Personal information
- Born: June 2, 2000 (age 26) Murrieta, California, U.S.
- Listed height: 6 ft 6 in (1.98 m)
- Listed weight: 256 lb (116 kg)

Career information
- High school: Cheshire (Cheshire, Connecticut)
- College: Army (2019–2022)
- NFL draft: 2023: undrafted

Career history
- Minnesota Vikings (2023–2024); Las Vegas Raiders (2024); Detroit Lions (2025)*; Miami Dolphins (2025); Washington Commanders (2026)*; Los Angeles Chargers (2026–present);
- * Offseason or practice squad member only

Awards and highlights
- Third-team All-American (2021);

Career NFL statistics as of 2025
- Total tackles: 3
- Sacks: 0.5
- Stats at Pro Football Reference

= Andre Carter II =

American football player (born 2000)

Andre Carter II (born June 2, 2000) is an American professional football outside linebacker for the Los Angeles Chargers of the National Football League (NFL). Carter played college football for the Army Black Knights. He has also played for the Minnesota Vikings, Las Vegas Raiders, Detroit Lions, Miami Dolphins, and Washington Commanders.

==Early life==
Carter was born on June 2, 2000, in Murrieta, California, and later moved with his family to Missouri City, Texas. After high school, he completed a postgraduate year at Cheshire Academy in Cheshire, Connecticut.

==College career==
Carter did not play in any of Army's games as a freshman. He played in ten games as a sophomore and had 14 tackles with one sack, one forced fumble, and one interception. As a junior, Carter finished second in the nation with 15.5 sacks and had 44 total tackles, 18.5 tackles for loss, and four forced fumbles.

==Professional career==

Pre-draft measurables
| Height | Weight | Arm length | Hand span | Wingspan | 40-yard dash | 10-yard split | 20-yard split | 20-yard shuttle | Three-cone drill | Vertical jump | Broad jump | Bench press |
| 6 ft 6+1⁄2 in (1.99 m) | 256 lb (116 kg) | 33+3⁄8 in (0.85 m) | 9+3⁄8 in (0.24 m) | 6 ft 9 in (2.06 m) | 4.93 s | 1.65 s | 2.75 s | 4.29 s | 6.97 s | 30.0 in (0.76 m) | 9 ft 1 in (2.77 m) | 11 reps |
All values from NFL Combine/Pro Day

===Minnesota Vikings===
Carter II signed with the Minnesota Vikings as an undrafted free agent on April 29, 2023. On August 29, the Vikings announced that he had made the initial 53-man roster.

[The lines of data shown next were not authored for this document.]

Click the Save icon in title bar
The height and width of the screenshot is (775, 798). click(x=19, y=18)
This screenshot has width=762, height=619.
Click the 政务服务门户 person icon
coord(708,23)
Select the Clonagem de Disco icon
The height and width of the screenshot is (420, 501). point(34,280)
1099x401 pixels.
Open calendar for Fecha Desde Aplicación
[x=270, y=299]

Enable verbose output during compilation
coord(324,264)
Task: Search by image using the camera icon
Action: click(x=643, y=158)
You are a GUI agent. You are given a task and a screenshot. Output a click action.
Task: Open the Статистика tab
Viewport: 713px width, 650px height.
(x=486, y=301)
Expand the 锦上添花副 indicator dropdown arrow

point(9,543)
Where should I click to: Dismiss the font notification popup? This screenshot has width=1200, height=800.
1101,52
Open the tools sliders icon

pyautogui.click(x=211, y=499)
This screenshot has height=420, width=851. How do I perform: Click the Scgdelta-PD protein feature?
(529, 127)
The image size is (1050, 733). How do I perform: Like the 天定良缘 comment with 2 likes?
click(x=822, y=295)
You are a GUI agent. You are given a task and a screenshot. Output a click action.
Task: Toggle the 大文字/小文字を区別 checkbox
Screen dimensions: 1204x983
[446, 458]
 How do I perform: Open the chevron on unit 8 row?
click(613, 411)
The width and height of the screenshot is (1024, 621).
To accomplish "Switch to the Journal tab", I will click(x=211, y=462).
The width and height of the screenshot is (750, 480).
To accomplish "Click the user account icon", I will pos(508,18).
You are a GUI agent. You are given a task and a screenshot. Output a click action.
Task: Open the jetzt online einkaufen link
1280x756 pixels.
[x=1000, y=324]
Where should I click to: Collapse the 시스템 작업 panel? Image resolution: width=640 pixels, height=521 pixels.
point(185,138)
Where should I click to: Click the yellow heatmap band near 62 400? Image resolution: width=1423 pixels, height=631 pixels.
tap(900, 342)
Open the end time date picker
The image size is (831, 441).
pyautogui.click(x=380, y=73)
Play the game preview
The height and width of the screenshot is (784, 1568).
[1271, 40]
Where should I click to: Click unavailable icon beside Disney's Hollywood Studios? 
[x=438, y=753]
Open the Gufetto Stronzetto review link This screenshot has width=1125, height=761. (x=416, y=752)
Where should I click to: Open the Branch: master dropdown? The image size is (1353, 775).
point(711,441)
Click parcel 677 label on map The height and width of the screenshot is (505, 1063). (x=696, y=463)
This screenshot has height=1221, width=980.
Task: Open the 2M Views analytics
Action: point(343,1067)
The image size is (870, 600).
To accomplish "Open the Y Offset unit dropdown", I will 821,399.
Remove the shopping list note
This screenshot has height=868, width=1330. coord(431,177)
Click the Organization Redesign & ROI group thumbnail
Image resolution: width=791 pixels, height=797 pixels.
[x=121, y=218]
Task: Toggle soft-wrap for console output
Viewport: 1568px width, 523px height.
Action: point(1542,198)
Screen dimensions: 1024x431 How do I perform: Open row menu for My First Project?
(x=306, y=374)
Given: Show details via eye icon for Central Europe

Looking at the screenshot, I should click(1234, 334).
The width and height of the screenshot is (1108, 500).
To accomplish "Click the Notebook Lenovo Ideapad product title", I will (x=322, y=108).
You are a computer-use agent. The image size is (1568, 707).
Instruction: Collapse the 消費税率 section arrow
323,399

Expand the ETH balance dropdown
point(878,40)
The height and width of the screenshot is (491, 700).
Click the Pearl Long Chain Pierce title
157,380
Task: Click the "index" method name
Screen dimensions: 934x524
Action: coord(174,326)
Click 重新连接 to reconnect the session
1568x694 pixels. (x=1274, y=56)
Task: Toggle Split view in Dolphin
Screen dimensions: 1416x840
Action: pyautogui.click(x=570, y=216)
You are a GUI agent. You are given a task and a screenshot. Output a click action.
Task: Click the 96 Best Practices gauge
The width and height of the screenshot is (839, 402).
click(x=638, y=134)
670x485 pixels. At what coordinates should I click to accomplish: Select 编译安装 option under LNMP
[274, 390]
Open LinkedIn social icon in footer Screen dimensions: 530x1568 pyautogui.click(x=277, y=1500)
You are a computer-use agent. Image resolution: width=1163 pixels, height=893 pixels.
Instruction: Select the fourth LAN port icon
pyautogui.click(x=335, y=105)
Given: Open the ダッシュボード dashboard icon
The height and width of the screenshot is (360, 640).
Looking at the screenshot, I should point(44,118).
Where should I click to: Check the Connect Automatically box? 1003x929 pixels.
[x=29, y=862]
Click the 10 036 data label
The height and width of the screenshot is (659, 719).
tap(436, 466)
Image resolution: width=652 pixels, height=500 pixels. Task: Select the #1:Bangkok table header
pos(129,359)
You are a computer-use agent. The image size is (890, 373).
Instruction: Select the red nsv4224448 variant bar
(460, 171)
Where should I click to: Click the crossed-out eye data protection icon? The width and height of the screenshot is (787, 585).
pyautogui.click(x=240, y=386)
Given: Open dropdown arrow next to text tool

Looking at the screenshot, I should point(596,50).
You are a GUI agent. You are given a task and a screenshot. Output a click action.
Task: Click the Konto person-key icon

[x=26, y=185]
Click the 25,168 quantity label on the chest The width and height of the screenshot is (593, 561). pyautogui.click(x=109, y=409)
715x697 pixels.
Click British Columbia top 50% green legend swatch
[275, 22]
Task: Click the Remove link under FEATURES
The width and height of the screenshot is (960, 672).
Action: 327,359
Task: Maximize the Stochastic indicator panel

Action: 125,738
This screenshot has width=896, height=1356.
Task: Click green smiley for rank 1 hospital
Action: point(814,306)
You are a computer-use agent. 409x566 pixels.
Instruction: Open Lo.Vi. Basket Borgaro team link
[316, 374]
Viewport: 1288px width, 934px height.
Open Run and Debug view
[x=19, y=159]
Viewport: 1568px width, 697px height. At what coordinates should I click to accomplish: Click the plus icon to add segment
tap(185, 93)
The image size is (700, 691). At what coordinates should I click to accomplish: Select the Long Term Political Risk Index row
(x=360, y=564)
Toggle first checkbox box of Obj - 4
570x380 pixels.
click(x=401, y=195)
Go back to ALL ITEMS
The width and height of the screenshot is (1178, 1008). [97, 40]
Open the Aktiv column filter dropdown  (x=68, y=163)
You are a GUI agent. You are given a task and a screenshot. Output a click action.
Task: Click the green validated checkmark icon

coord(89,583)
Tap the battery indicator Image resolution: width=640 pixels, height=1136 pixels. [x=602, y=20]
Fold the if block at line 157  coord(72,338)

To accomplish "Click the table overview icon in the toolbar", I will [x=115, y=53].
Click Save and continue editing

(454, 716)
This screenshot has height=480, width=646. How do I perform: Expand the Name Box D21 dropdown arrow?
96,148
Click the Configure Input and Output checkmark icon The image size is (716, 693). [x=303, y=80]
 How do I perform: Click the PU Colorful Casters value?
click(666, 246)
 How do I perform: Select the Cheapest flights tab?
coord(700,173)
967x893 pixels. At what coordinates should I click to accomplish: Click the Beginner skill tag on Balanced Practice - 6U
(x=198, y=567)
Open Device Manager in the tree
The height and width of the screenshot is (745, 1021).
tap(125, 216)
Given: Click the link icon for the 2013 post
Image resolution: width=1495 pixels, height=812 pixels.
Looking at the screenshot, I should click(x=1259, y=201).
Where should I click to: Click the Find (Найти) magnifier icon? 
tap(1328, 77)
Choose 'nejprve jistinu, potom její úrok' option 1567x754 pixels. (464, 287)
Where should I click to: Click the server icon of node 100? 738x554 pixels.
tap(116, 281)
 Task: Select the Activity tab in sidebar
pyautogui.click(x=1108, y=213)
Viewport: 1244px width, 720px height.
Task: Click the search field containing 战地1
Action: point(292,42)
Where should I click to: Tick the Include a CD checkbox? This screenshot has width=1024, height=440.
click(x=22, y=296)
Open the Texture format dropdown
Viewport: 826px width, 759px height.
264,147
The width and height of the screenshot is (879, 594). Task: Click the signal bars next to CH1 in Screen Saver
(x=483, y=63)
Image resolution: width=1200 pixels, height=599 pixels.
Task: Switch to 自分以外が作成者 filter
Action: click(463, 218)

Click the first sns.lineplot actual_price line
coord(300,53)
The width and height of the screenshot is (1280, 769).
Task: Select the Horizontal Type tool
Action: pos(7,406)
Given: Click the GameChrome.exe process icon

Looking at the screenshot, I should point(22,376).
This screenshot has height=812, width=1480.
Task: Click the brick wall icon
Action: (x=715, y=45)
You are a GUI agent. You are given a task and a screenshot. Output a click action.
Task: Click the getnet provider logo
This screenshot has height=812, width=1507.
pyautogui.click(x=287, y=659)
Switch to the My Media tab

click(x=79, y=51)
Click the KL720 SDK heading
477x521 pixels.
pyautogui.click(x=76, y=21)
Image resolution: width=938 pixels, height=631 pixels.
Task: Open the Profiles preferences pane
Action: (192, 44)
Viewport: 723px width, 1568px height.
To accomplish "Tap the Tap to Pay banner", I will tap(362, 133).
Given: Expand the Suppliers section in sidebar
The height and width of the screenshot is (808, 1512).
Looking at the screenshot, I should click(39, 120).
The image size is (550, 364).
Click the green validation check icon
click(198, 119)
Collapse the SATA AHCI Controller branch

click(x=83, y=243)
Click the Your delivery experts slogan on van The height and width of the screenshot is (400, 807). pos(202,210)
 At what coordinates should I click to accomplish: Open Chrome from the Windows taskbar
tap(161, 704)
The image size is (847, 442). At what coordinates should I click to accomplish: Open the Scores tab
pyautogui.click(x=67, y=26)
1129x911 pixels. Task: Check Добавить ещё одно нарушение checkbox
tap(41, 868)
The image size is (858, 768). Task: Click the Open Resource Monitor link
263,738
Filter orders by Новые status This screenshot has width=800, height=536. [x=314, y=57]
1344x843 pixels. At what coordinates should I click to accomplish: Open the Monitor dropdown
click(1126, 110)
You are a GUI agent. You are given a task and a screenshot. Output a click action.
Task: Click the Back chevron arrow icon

Carter was waived by the Vikings on August 27, 2024, and re-signed to the practice squad.

===Las Vegas Raiders===
On December 18, 2024, Carter was signed by the Las Vegas Raiders off of the Vikings' practice squad.

On August 25, 2025, Carter was waived by the Raiders.

===Detroit Lions===
On August 28, 2025, Carter was signed to the Detroit Lions' practice squad.

===Miami Dolphins===
On November 5, 2025, Carter was signed by the Miami Dolphins off the Lions' practice squad. He was waived by the Dolphins on December 15, and re-signed to the practice squad.

===Washington Commanders===
On January 12, 2026, Carter signed a futures contract with the Washington Commanders. He was released by the Commanders at the start of training camp on July 29.

===Los Angeles Chargers===
On August 10, 2026, Carter signed with the Los Angeles Chargers. He was waived on August 30, and re-signed to the practice squad.